Baltimore Orioles (NL)

From BR Bullpen

Team History[edit]

The Baltimore Orioles were one of four teams that were selected from the American Association to join the National League for the 1892 season. Baltimore, MD was considered a particularly rowdy town in those years, and the atmosphere around the team was rather charged. Players were known for their drinking binges going on late into the night, newspapers covering the team openly disparaged it, and the fans were unpredictable, forcing ownership to install a barbed wire fence to protect players and umpires from the crowd at Oriole Park following a particularly violent incident involving umpire Jack Brennan in 1884.
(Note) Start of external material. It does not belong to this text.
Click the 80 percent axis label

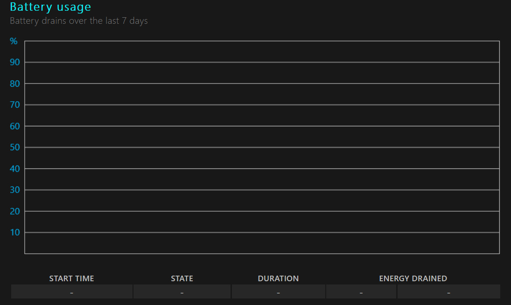click(x=15, y=83)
During their seven years as a National League team, the Orioles were a powerhouse, winning three consecutive pennants. They had several Hall of Famers on these championship teams including Willie Keeler, John McGraw, Joe Kelley and Hughie Jennings. They have been credited as the team that invented, or at least perfected, the small ball style of play, including frequent sacrifice hitting, the hit-and-run and, of course, the Baltimore Chop. Prior to the start of the 1899 season, manager Ned Hanlon and owner Harry Von der Horst obtained stock in the Brooklyn Bridegrooms. As manager of the Brooklyn team, Hanlon took with him Keeler, Jennings and Kelley. This prompted the team to be dubbed the "Brooklyn Superbas". Following the departures, Orioles third baseman John McGraw took over as manager.

Under McGraw's leadership the team finished with a 86-62-4 record in 1899. Against the Superbas the team went 6-8 including a forfeit loss in the first game of a doubleheader. It should also be pointed out that the Orioles outdrew the Superbas at home (123,416 to 122,575) and by 46,000 on the road. During the winter months between 1899 and 1900 rumors began circulating around the league and in the press that the National League would drop some of its weaker teams. Some of the rumors were as to where McGraw would end up for the upcoming season: either to go to New York to play for the Superbas, and/or manage or play with the New York Giants, or manage a team in Washington, DC. In actuality both John McGraw and fellow teammate and good friend Wilbert Robinson were hustling around to ensure some sort of future for the team.

In February a new league, the American Association, was formed. Baltimore was one of the teams selected to join the league. McGraw and Robinson joined together with Philip Peterson, police judge Harry Goldman, and Kelley's father-in-law, John J. Mahon and formed the Baltimore Baseball Club of the American Association. When Hanlon's lease on Union Park expired, McGraw obtained the lease. Upon learning that McGraw had obtained the lease, Hanlon put armed guards at the gate. Soon after, the park became the site of a stand-off between the two camps. The club house and groundkeeper's house were occupied by Hanlon's men, while McGraw's supporters were camped around third base. Before the end of the month, the American Association folded as they were not able to get strong support from Philadelphia. The National League officially dropped the Orioles, as well as the Cleveland Spiders, Louisville Colonels and Washington Senators on March 8th.

Not wanting to work with McGraw and Robinson, Hanlon sold the players to the St. Louis Cardinals. Initially McGraw talked about putting a team in the Eastern League. Even a meeting involving the Robison brothers, Hanlon and Von der Horst did little to convince the two friends to go St. Louis. McGraw even hinted that the Giants would take them, but Giants' boss Andrew Freedman stated that he would not take the two even as a gift. It wasn't until April that Judge Goldman convinced the two to go to St. Louis for the rest of the season, and that they would be able to put a team together in Baltimore for the 1901 season. That team would be the first incarnation of the Baltimore Orioles in the American League.

Sources[edit]

  • Angelfire.com
  • Peter Filichia: Green Cathedrals: The Ultimate Celebrations of All 273 Major League and Negro League Ballparks Past and Present, Addison Wesley Publishing Company, 1993.

Further Reading[edit]

  • Charles C. Alexander: John McGraw, University of Nebraska Press, Lincoln, NE, 1995 (Originally published in 1988).
  • Frederick G. Lieb: The History of a Colorful Team in Baltimore and St. Louis, G.P. Putnam's Sons, 1955.
  • Marty Payne: "Beer Tanks and Barbed Wire: Bill Barnie and Baltimore", in The Baseball Research Journal, SABR, Volume 42, Number 1 (Spring 2013), pp. 25-29.